Wipe that smirk off your mask, son.
The Asylum usually knows how to add just the right element of crazy whacked-out bullshit to keep their low-budget films entertaining. And make no mistake, Zombie Apocalypse is low-low budget. Most of the blood and all of the explosions are cringe-worthy CGI. Knife and sword blades never connect with the zombies they kill. The zombie makeup ranges from cheesy full-face masks to what is clearly home-made makeup the zombie extras brought with them to the set. When zombies are gunned down, CGI blood spurts emerge but no damage is caused to the zombies' bodies. Finally, the CGI animals are ten or more years behind the CGI industry standard. Yeah, it's low budget. But it's also kind of crazy and charming at times. In what other film can you see Ving "Fucking" Rhames fight off two zombie tigers using little more than a hammer?

Meow, bitch!
Sure, the tigers look like crap, but those parts are really fun to watch. Although I did not enjoy Zombie Apocalypse very much, I am still a supporter of The Asylum. They turn out a lot of garbage, but sometimes they hit upon the right mix of homage and insanity. To find a diamond in the rough, you have to pick through the rough. Zombie Apocalypse just didn't have enough of the insanity that made Mega Shark and Mega Piranha diamonds.

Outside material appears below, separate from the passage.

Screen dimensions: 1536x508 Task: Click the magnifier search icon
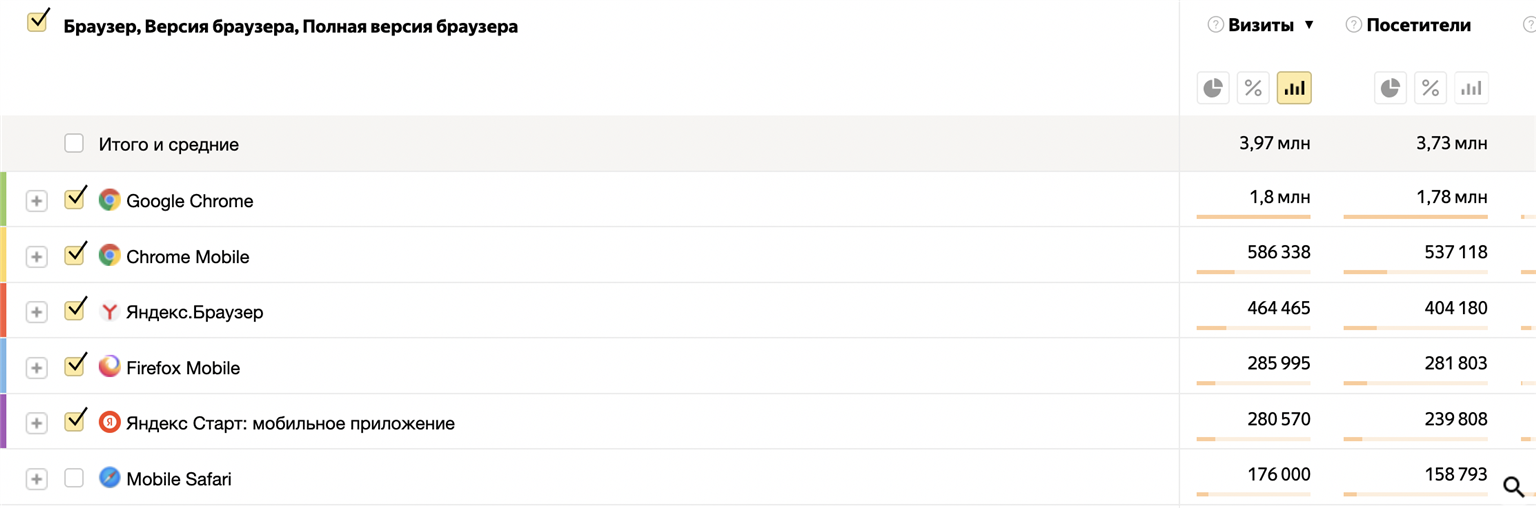1514,487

Frosted Human Flakes. They taste grrrrreat!
Zombie Apocalypse has its moments, that's for sure, but it's a deeply, deeply flawed film. Despite a strong cast and a clear appreciation of the zombie genre, it's so formulaic and so secondhand that it reaches the point of virtual unoriginality. Add heaps of bargain-basement makeup, effects, and CGI, to a derivative story and you have Zombie Apocalypse in a nutshell-- the most perfect zombie movie that never was.